一気に何百冊、何千冊も書籍を購入するということが、そもそも目的のために適切な解決なのかどうかということを判断すればいいかと思います。好きなラノベを全シリーズ買うことが、この目的にとって適切なのかどうか。●●文庫全巻揃えることは、この目的に適うものなのか。そのへんは人によって判断が分かれるかもしれないです。

あと、もう一つ重要な視点は、経費といっても会社のお金です。ある意味、これは皆の共通の財布みたいなものです。うちの社員はそこはきちんと理解してると思います。書籍代で月に1人で100万使ったらどうなるかとか。言わなくても分かってるはずです。

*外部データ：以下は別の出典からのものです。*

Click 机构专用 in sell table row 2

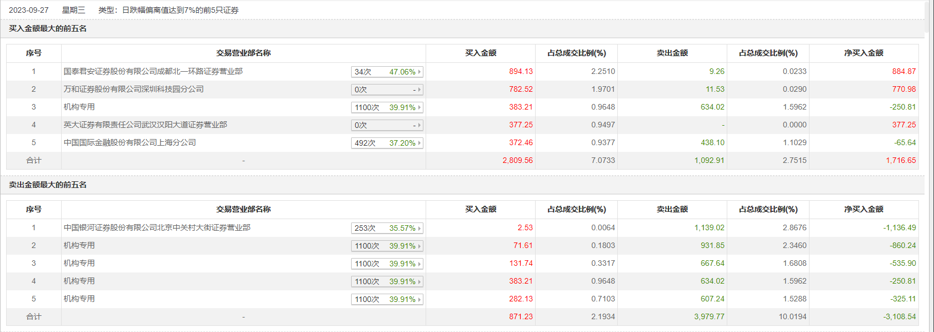[x=79, y=245]
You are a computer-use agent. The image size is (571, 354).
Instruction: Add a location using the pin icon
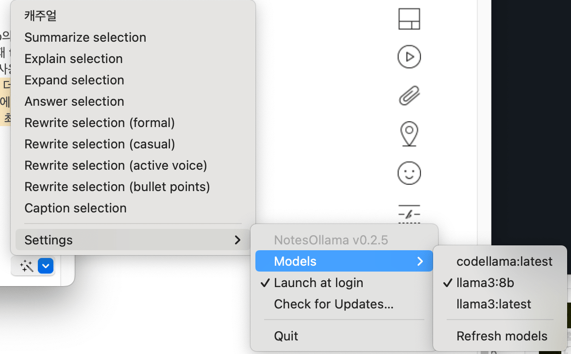coord(409,134)
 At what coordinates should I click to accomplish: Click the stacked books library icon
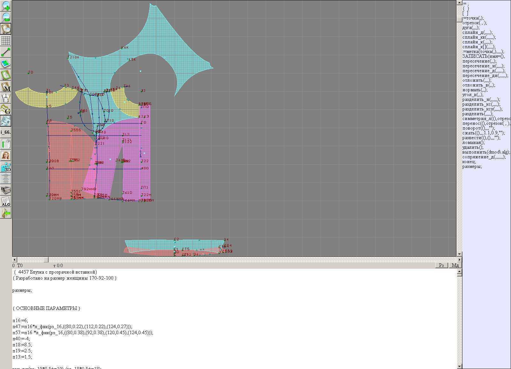coord(6,190)
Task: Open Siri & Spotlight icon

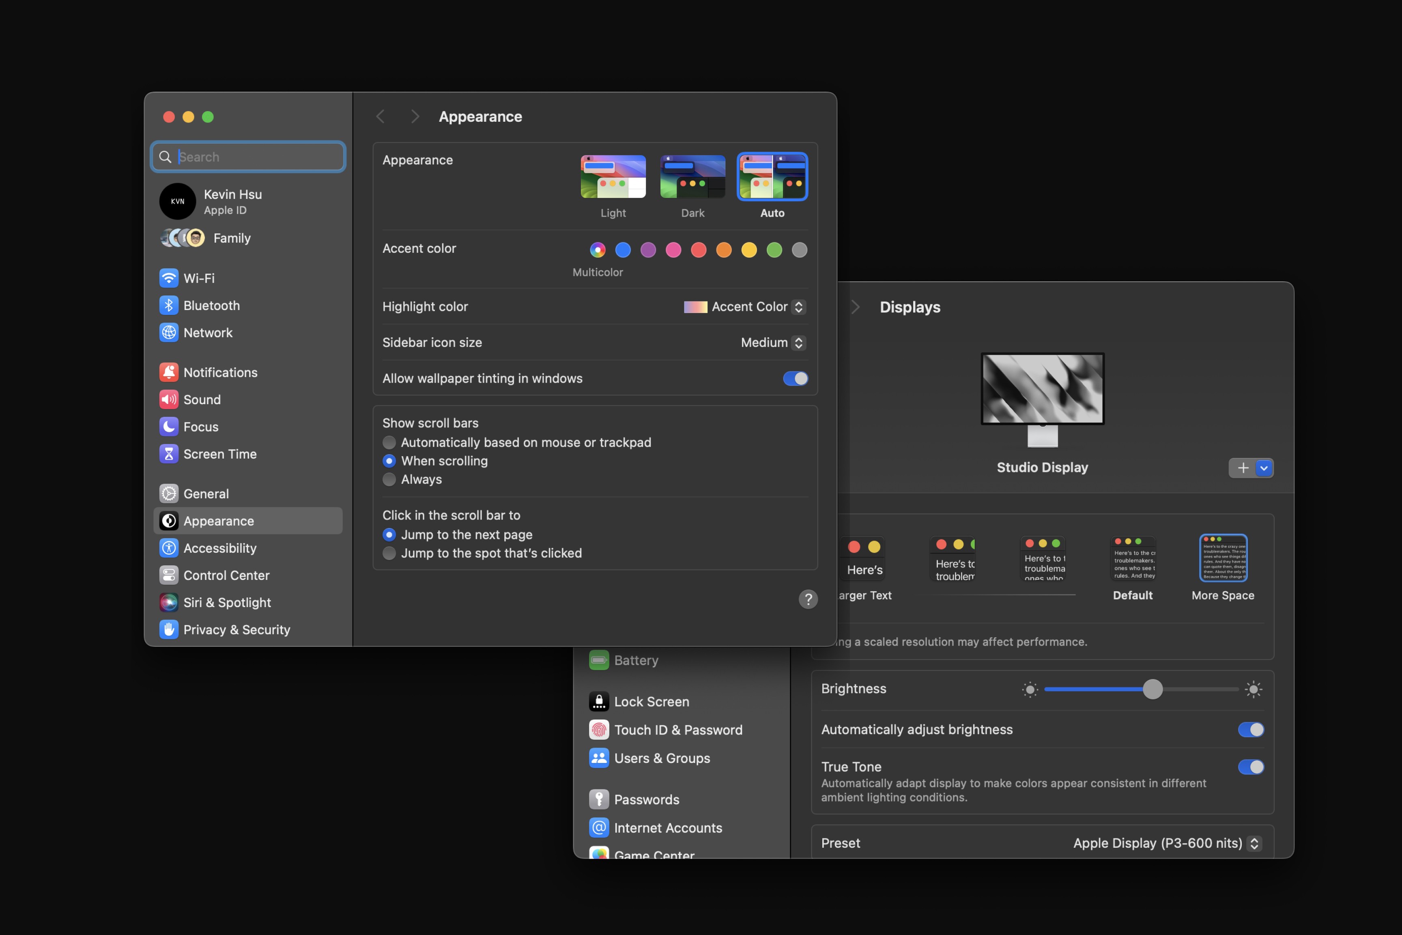Action: coord(169,602)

そういう信頼をベースに制度を作ってます。

出張旅費規程がないセムコ社の場合

僕の大好きなブラジルのセムコという会社には、出張などに伴う旅費交通費、出張費などの規定がないそうです。

普通の会社なら、宿泊費はいくらまでとか、交通費はいくらまでみたいな色々なルールが設けられてるはずです。それは、ルールがなければ、例えば、それこそ一泊5万とか10万とかするホテルに泊まってもいいのか、みたいな話になったり、移動も新幹線ならグリーン車、飛行機ならビジネスを使う、なんて人も出てきたりしてしまいかねない。なので、ルールを設けるんだと思います。

ところが、セムコにはその手のルールはないんです。あるのは社員は大人なんだから、常識に則って判断する、それを信じるというだけです。

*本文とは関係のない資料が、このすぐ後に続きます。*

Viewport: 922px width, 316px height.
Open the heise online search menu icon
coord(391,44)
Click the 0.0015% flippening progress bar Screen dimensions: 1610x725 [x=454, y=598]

そもそも会社の金だから、一泊高額のホテルに泊まろうみたいな思考になるというのは、そういう人を採用しているのが問題だと、セムコは考えます。

仮に一泊10万もするようなホテルに泊まっても、そこに泊まることが会社にとって重要であり、その判断について自信もって会社にメリットがあることだと言い切れる自信や覚悟があるなら、セムコはそれを許すでしょうし、また、セムコの社員たちも理解するのだと思います。例えば、物凄く大きな商談があって、商談相手がそのホテルに泊まっていて、自分たちも同じところに泊まることで、コミュニケーション機会を増やし、商談を良い方向に進めよう。そんな意図があるかもしれません。(なんか無理矢理こじつけてますけど)

あまり厳密なルールを設けない制度の意味

ルールを細かく決めておくメリットも当然あります。線引きや白黒をはっきりさせておけば、その範囲内で社員は自由に判断ができる。そっちのほうが楽だという人も多いでしょう。

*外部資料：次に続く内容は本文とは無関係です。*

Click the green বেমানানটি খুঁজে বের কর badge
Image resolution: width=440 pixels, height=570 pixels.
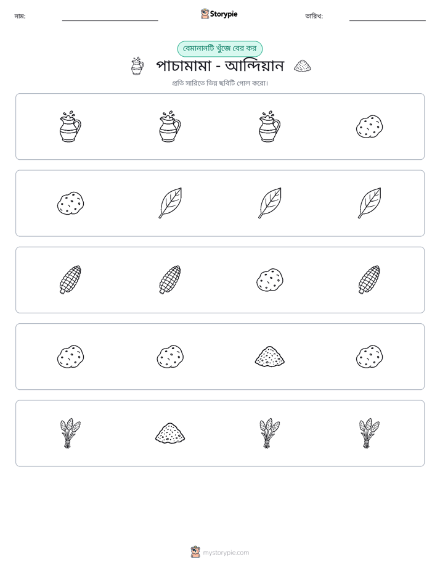point(219,49)

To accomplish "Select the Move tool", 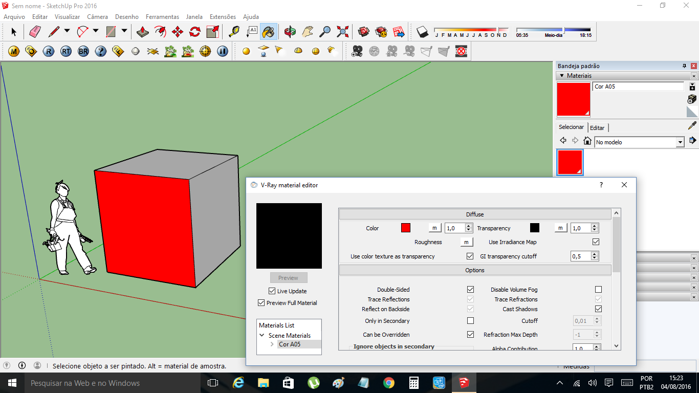I will click(x=178, y=32).
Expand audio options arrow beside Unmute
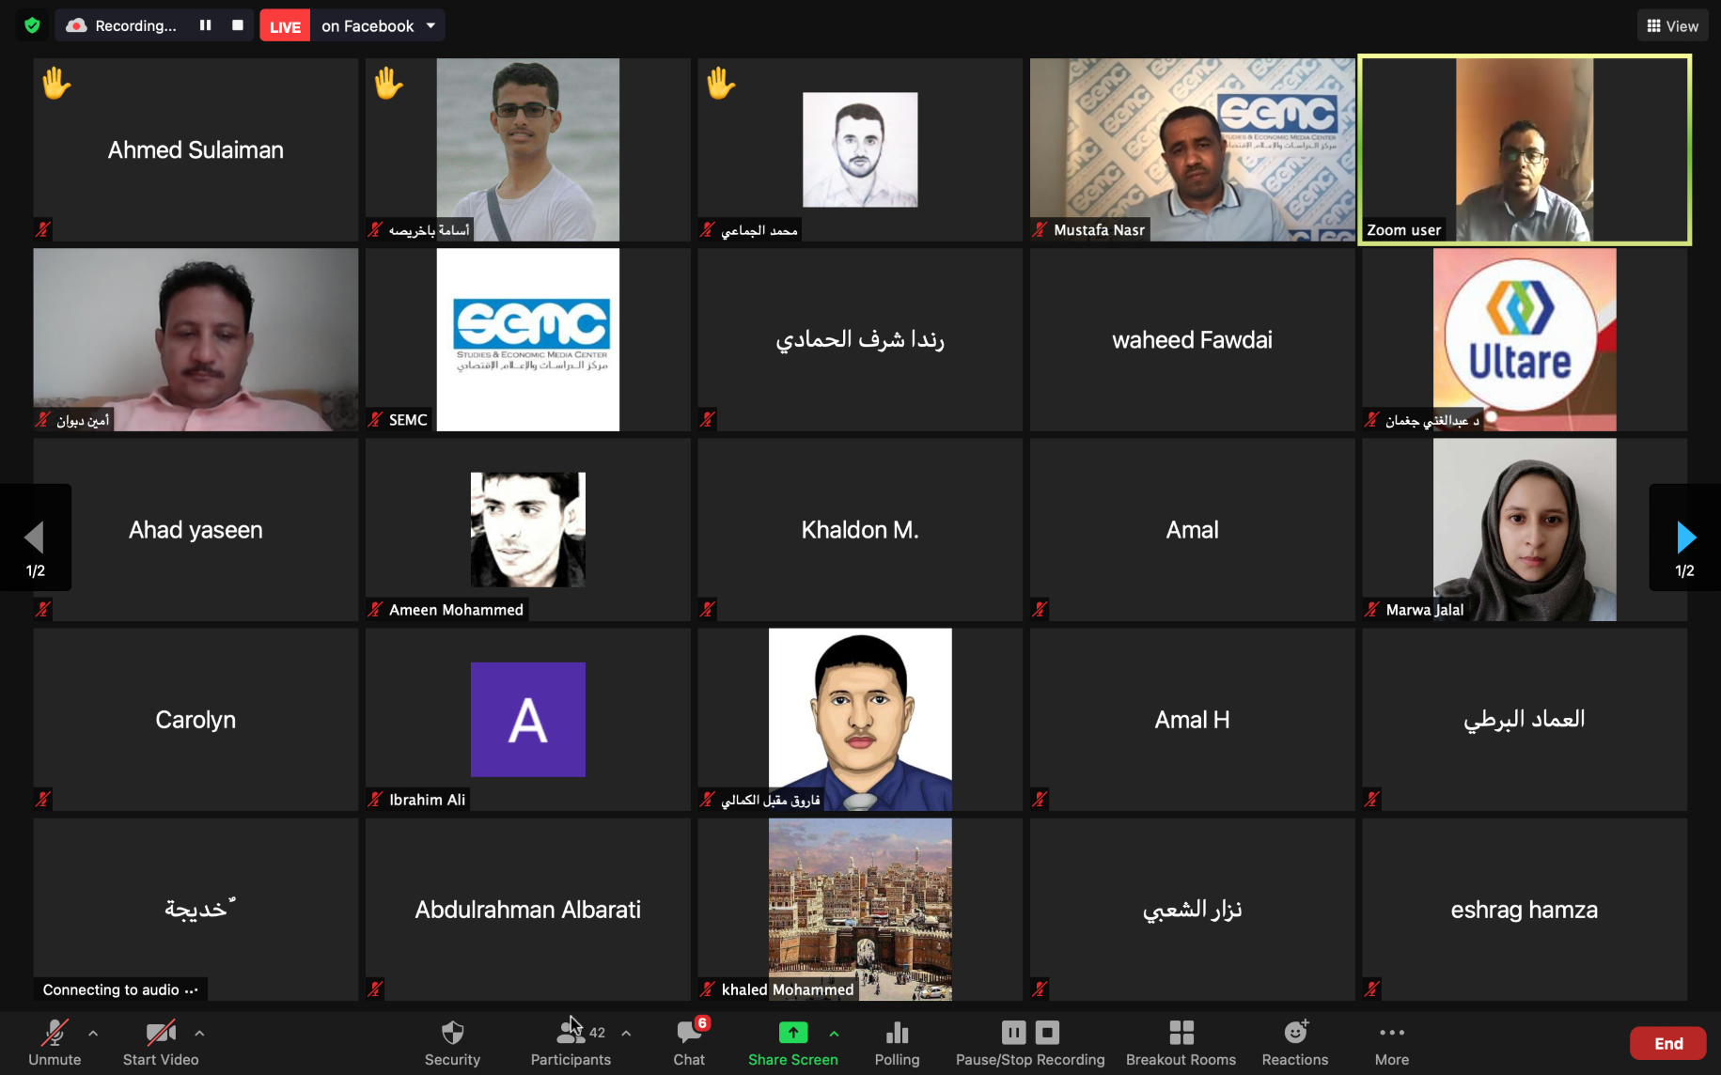This screenshot has width=1721, height=1075. [93, 1033]
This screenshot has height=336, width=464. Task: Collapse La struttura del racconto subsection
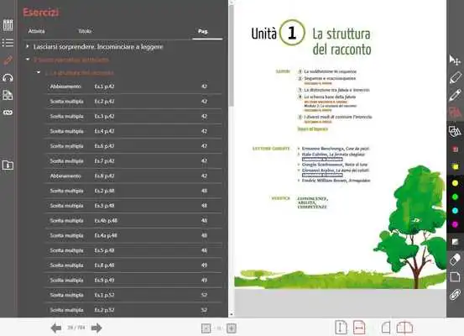coord(38,72)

また、毎度毎度ケースバイケースで判断を迫られると、それはそれで負荷も大きくて大変です。可能なものは誰もが同じフローや同じ判断ができるようにパターン化しておく方が効率的なのは間違いないでしょう。

僕も全部が全部、曖昧なルールで、各人の良心や道徳心に任せたい、というわけではありません。毎度、判断に悩み、悶々としたいわけでもありません。制度によってもそれは違います。

何か会社が制度を設けた時に、その制度の抜け穴を見つけたり、解釈の仕方で制度を悪用したり、そういうことをする人が中にはいるかもしれません。制度の範囲、ルールの範囲内でそれがなされていれば、それは社員の権利だというような主張で、そういうハック的な使い方を平気でしてくる人がいたりするのかもしれません。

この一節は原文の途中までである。